Royal Arthur, and her sister ship Crescent, were built to a slightly modified design and are sometimes considered a separate class. She was built at Portsmouth and launched on 26 February 1891.
She first was the flagship of the Pacific Station from 1893 to 1896, before being refitted at Portsmouth in 1897. She then served as the flagship of the Australian Station from 1897 to 1904. In that role she provided escort for the royal yacht Ophir carrying the Duke and Duchess of Cornwall and York (the future King George V and Queen Mary) to Australia to open the new Federal Parliament in 1901. Captain Thomas Philip Walker was appointed in command in April 1901. She visited Norfolk Island in July 1902, and Suva, Fiji the following month. Captain Richard Purefoy FitzGerald Purefoy was appointed to the ship in October 1902, but did not take command until early in 1903, after Vice Admiral Arthur Dalrymple Fanshawe had taken command of the Australia Station. She left the Australia Station on 6 April 1904 and was paid off and refitted at Portsmouth.
She recommissioned in 1905 and served on the North America and West Indies Station before returning to England in 1906. Laid up in reserve for three years, she served as part of the Home Fleet and later Queenstown Training Squadron. She was a guardship at Scapa Flow during the early part of the First World War and later as a submarine depot ship.

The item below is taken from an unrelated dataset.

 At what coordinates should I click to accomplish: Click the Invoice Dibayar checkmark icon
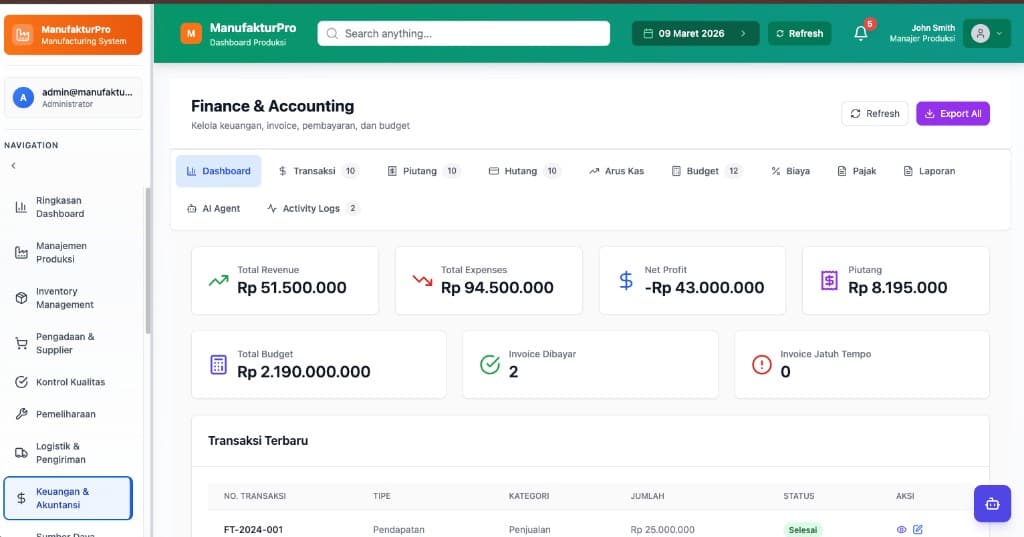click(490, 364)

She was paid off in 1920 and sold in August 1921 for breaking up in Germany.
- ^ a b c d Bastock, p.117-118.
- ^ "The Royal Visit - Arrival of the Ophir". Sydney Morning Herald. 6 May 1901 – via Trove.
- ^ "Naval & Military intelligence". The Times. No. 36830. London. 26 July 1902. p. 8.
- ^ "Naval & Military intelligence". The Times. No. 36852. London. 21 August 1902. p. 8.
- ^ "Naval & Military intelligence". The Times. No. 36897. London. 13 October 1902. p. 7.
- Bastock, John (1988), Ships on the Australia Station, Child & Associates Publishing Pty Ltd; Frenchs Forest, Australia. ISBN 0-86777-348-0
- Colledge, J. J.; Warlow, Ben (2006) . Ships of the Royal Navy: The Complete Record of all Fighting Ships of the Royal Navy (Rev. ed.). London: Chatham Publishing. ISBN 978-1-86176-281-8.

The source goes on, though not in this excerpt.